One-author articles, using terms such as “we compared” and “in our study”. And also great information on author contributions:
Research idea: EO, Design of the study: EO,
Acquisition of data for the study: EO, Analysis of data for the study:
EO, Interpretation of data for the study: EO, Drafting and writing the
manuscript: EO, Revising it critically for important intellectual con
tent: EO, Final approval of the version to be published: EO.
This is an excellent example of how careless, uncritical use of generative AI can become a serious liability for science and for journals.
That said, while the story of the two German reviewers is compelling as a narrative, it raises an uncomfortable ethical issue: peer review is confidential. A reviewer discussing the substance of a manuscript with another person outside the editorial process is, at best, a gray area and, in many journals, explicitly prohibited. Two reviewers then describing details of an unpublished submission to a journalist goes further and risks undermining the trust that the peer-review system depends on.
Ironically, an article intended to spotlight potential misconduct ends up normalizing another kind of ethical breach: disclosure of confidential review content. If concerns are serious, the appropriate route is to report them through the journal’s formal integrity channels, not through public storytelling before an investigation concludes.
Yes, we all have to agree to review under the condition that everything remains strictly confidential. Reviewers contacting Retraction Watch is unethical (I am sure RW will disagree with this). Similarly, there were authors who published papers with fake names to 100s of journals to prove research integrity and fake journals – also unethical as per the journal and COPE guidelines. You are not supposed to submit a paper to other journals while it is under review with one journal.
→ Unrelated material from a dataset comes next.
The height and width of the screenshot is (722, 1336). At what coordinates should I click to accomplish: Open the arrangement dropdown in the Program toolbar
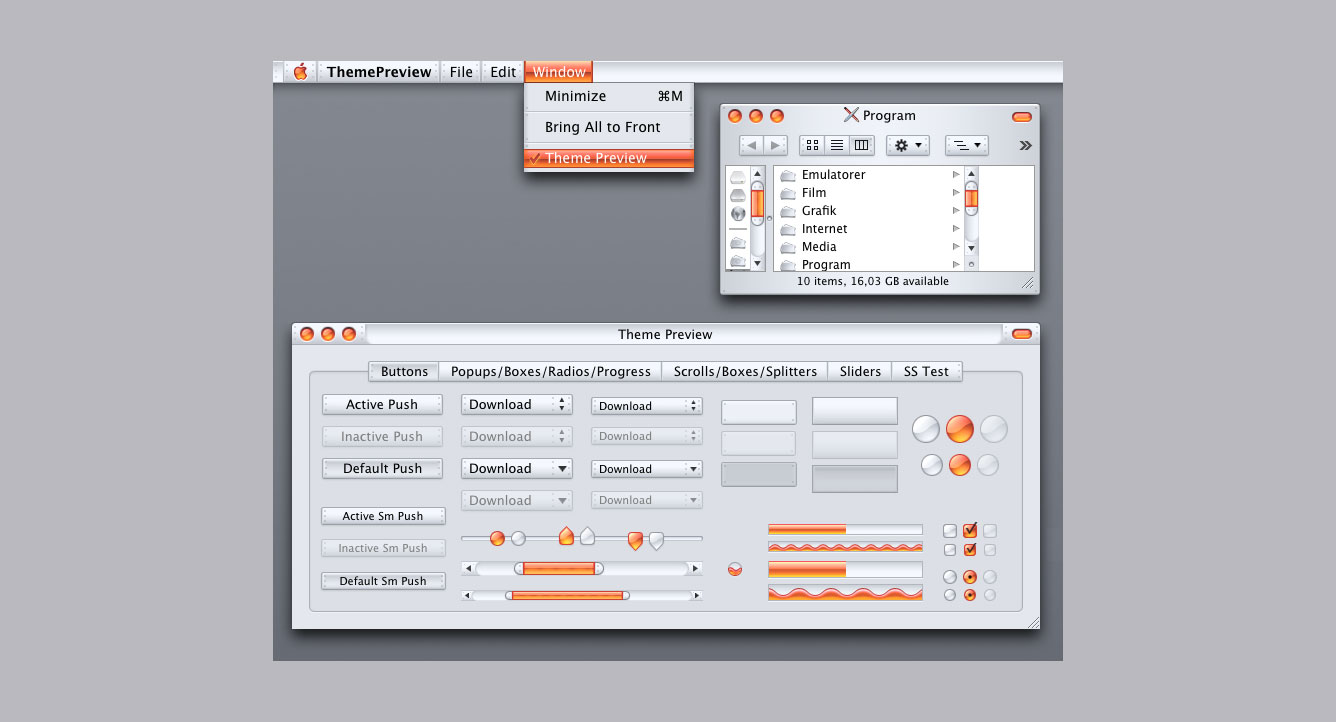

There is also a case of a scientist who published a paper under his/her cat’s name – this is unethical, according to me, if you follow COPE guidelines. RW, do you agree?
Concerns about paper quality or peer review should be addressed through formal editorial and publisher integrity channels, not via public commentary on unpublished or under-review work. Sharing or publicly dissecting manuscripts obtained through peer review is itself a serious breach of reviewer ethics, regardless of intent. The proper course of action is clear: contact the handling editor and initiate the formal process.
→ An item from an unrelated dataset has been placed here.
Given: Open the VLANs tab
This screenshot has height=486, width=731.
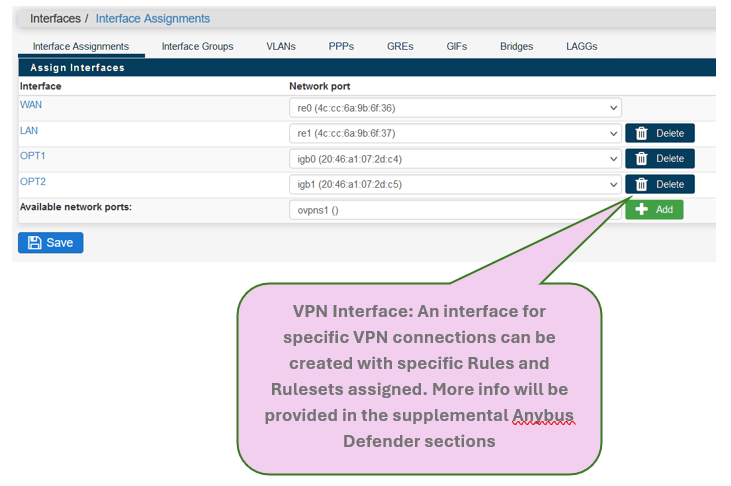Looking at the screenshot, I should pyautogui.click(x=281, y=47).
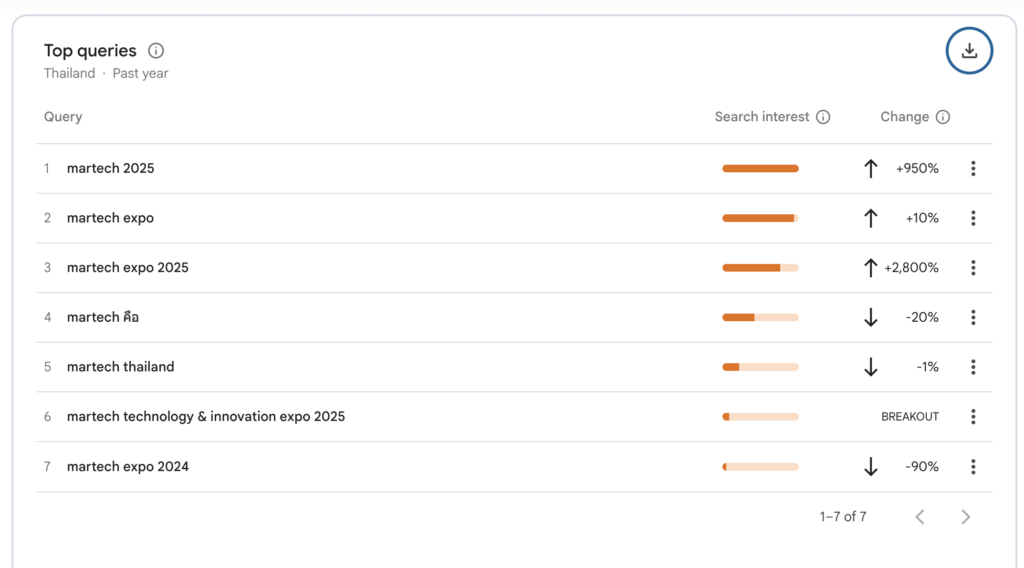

The statement that “the colleague she had consulted received an invitation to review the same paper” raises an additional concern. If a manuscript under review was shared with another researcher, this represents a second breach of reviewer ethics. COPE guidelines are explicit: reviewers must not share manuscripts or discuss them with colleagues without explicit editorial permission. As the reviewers breached confidentiality by sharing the manuscript twice, this is a serious ethical violation that warrants formal review through journal and institutional integrity channels.
High publication or review volume, by itself, is not evidence of misconduct. While the reported numbers may appear unusually high, productivity alone cannot substantiate allegations. If an author published one paper and reviewed ten in a year, would that weaken the concern related to the current paper?
Finally, the suggestion that a researcher’s productivity “did not seem humanly possible” reflects personal incredulity, not evidence. Many scholars have extremely high publication records, and it is not the role of a blog or third parties to publicly question productivity without substantiated proof. If those two reviewers have concerns, the appropriate action is to raise them with editors, as they did, and allow the established processes to run their course.
Until a formal investigation concludes, public judgment is premature. Academic integrity requires evidence, procedure, and restraint. I am not here to defend anyone but I dont see any clear evidence here.